La destruction après la naissance d'un litige change de nature : elle n'est plus une perte mais un comportement dont le juge tire les conséquences.
Définition
La perte est la disparition involontaire d'un document. Aucune faute ne s'y attache en elle-même, mais elle prive de la démonstration.
La destruction est un acte volontaire. Conforme à une politique d'archivage régulière, elle est licite ; intervenue après la réception d'une réclamation, elle se retourne contre son auteur.
Questions fréquentes
Conditions d’exercice
Le vrai risque est de ne plus rien pouvoir démontrer, aucune sanction ne frappant la perte elle-même.
| Situation | Conséquence |
|---|---|
| Document perdu, charge sur l'employeur | Il succombe sur le point qu'il ne peut établir |
| Décompte de salaire manquant | L'employeur ne peut démontrer ce qu'il a payé et à quel titre |
| Défaut de conservation | Manquement à l'article 16 du Code de commerce |
| Contrôle de l'ITM | Communication exigée dans les meilleurs délais (L.614-4) |
| Destruction après réclamation | Comportement dont le juge tire les conséquences |
| Reconstitution par d'autres pièces | Admise : la preuve des faits est libre |
| Document détenu par le salarié | Il peut le produire, ce qui neutralise la perte |
Modalités pratiques
Une perte se compense par la reconstitution, à condition de ne pas attendre.
| Étape | Détail |
|---|---|
| Constat | Documenter la perte, sa date et les recherches effectuées |
| Reconstitution | Rassembler les pièces connexes : virements, plannings, échanges datés |
| Duplicata | Solliciter un duplicata auprès des tiers détenteurs : banque, organisme, prestataire |
| Suspension des purges | Geler toute destruction dès qu'un litige apparaît |
| Sauvegardes | Vérifier les sauvegardes et les boîtes de messagerie avant de conclure à la perte |
| Politique d'archivage | Écrire les durées et les appliquer réellement |
| Départ des salariés | Récupérer les documents détenus sur les postes avant la clôture des accès |
Pratiques et recommandations
La destruction en cours de litige est l'erreur la plus lourde.
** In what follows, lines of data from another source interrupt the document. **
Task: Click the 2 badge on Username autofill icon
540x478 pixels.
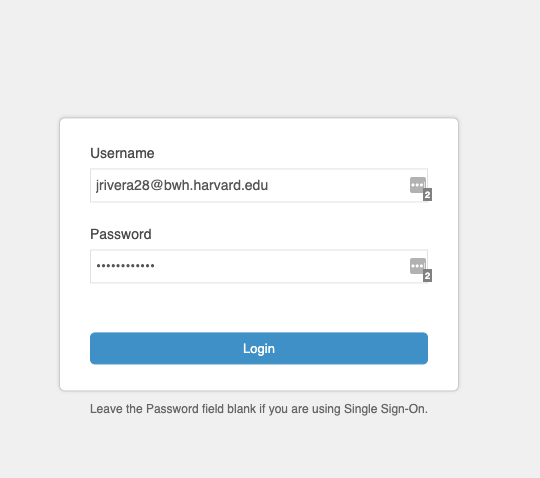Action: (427, 195)
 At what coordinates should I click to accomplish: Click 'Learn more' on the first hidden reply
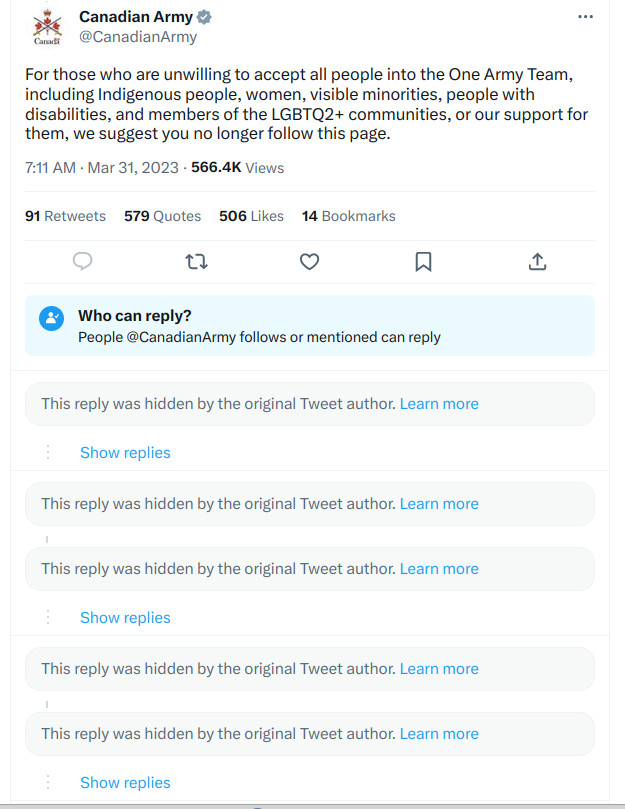[x=439, y=404]
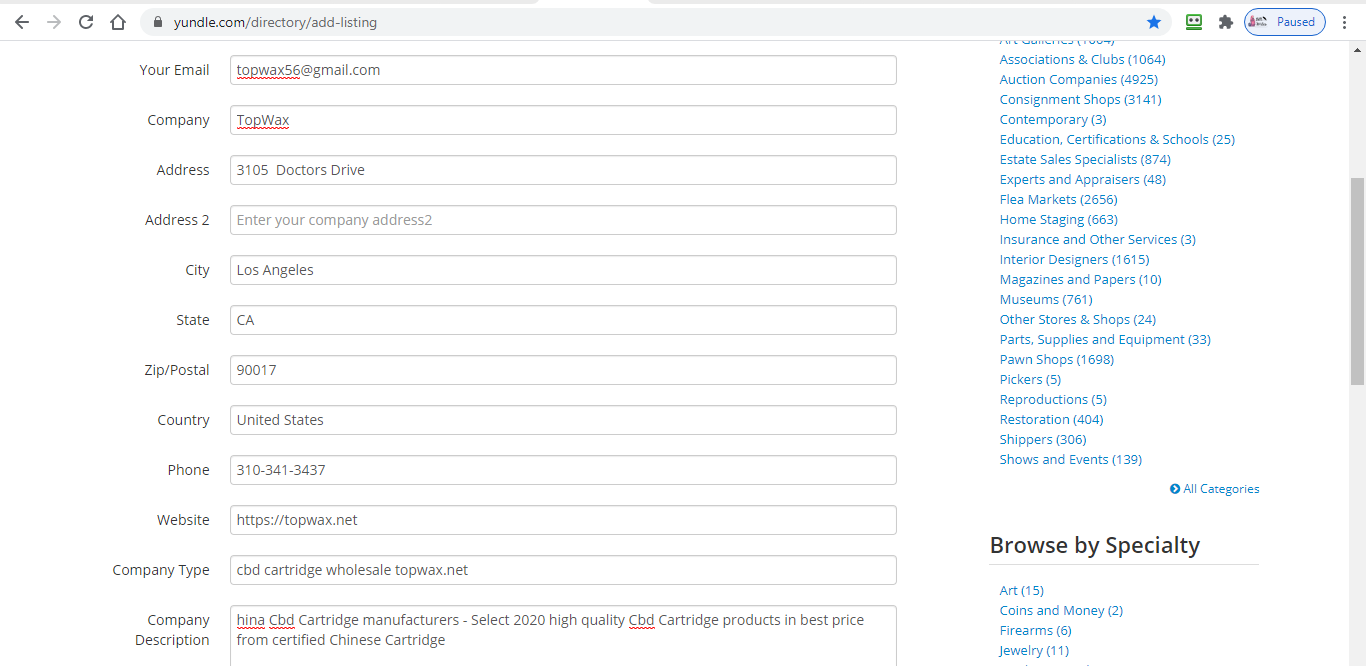
Task: Select the Phone number field
Action: pyautogui.click(x=563, y=470)
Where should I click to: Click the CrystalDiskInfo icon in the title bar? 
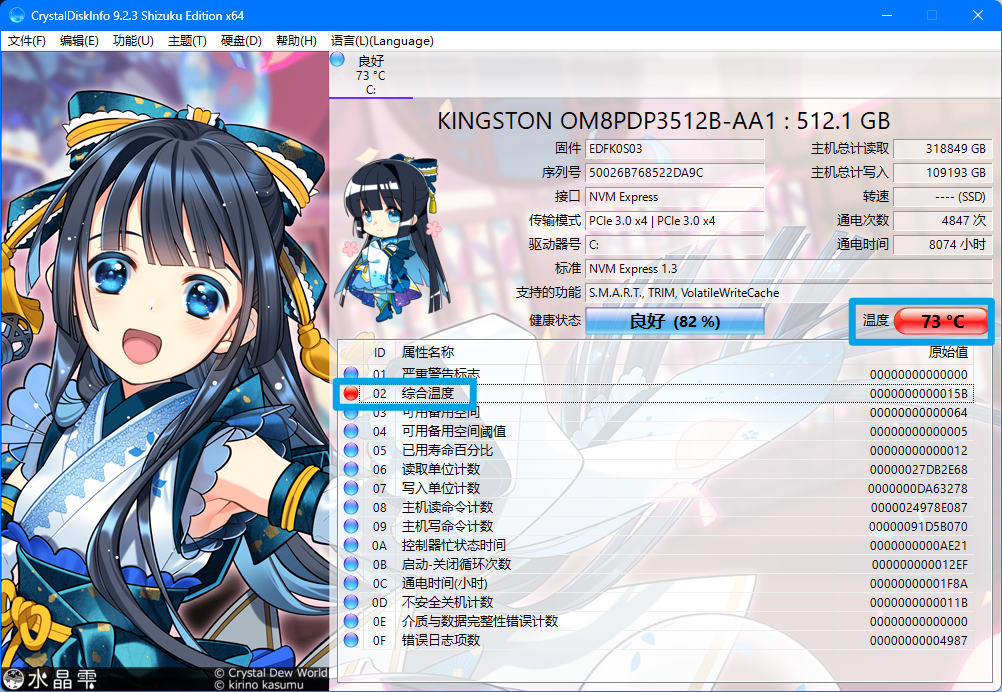coord(15,14)

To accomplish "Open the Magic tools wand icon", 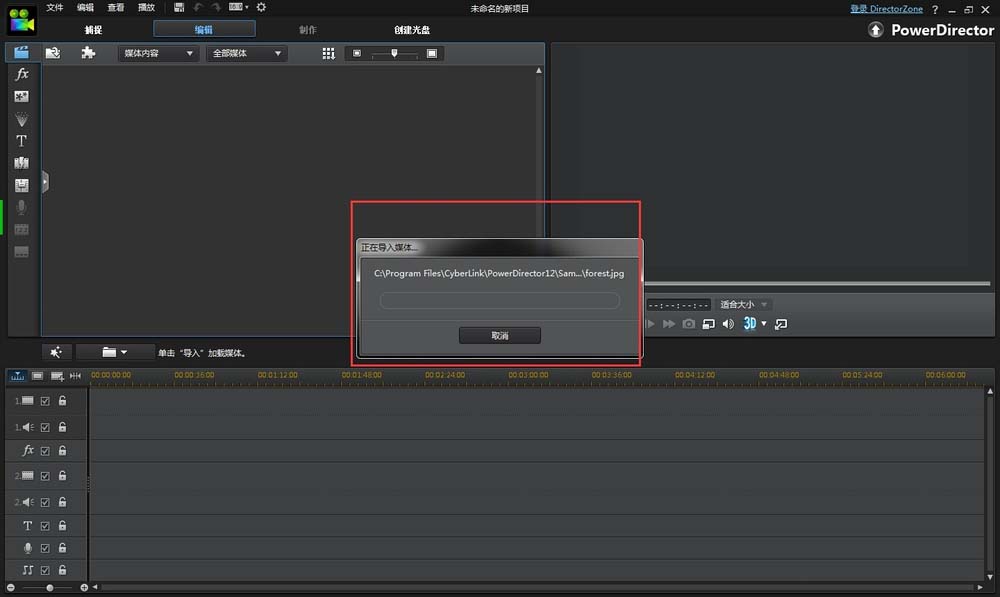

Purger des documents conformément à une politique écrite paraît défendable, mais intervenu après la réception d'une réclamation, ce geste prive l'employeur de sa démonstration et laisse penser qu'il a fait disparaître ce qui le gênait. Gelez les purges dès le premier courrier de contestation.
La reconstitution fonctionne mieux qu'on ne l'imagine. Un décompte perdu se supplée par le virement bancaire, la déclaration à la sécurité sociale et l'exemplaire que le salarié détient. La preuve des faits étant libre, l'absence d'une pièce n'est pas l'absence de démonstration — à condition de chercher.
Les postes de travail des salariés partis sont un angle mort. Des documents essentiels y demeurent, et les accès sont clôturés sans que rien n'ait été récupéré. Intégrer cette étape au processus de départ évite des pertes purement organisationnelles.
Cadre juridique
| Référence | Objet |
|---|---|
| Art. 1315 du Code civil | Charge de la preuve pesant sur celui qui réclame l'exécution ou se prétend libéré |
| Art. L.124-11, paragraphe (3) | Charge de la matérialité et du caractère réel et sérieux des motifs pesant sur l'employeur |
| Art. 16 du Code de commerce | Conservation des documents dix ans à compter de la clôture de l'exercice |
| Art. L.614-4 | Communication des livres, registres, fichiers et documents à l'ITM dans les meilleurs délais |
| Art. L.125-7 | Décompte mensuel et décompte final : documents que l'employeur doit pouvoir produire |
| Règlement (UE) 2016/679, art. 5 | Limitation de la durée de conservation à la finalité poursuivie |
Note
La perte en elle-même n'entraîne aucune sanction, mais elle fait perdre le point que le document devait établir. La destruction intervenue après une réclamation change de nature : le juge en tire les conséquences.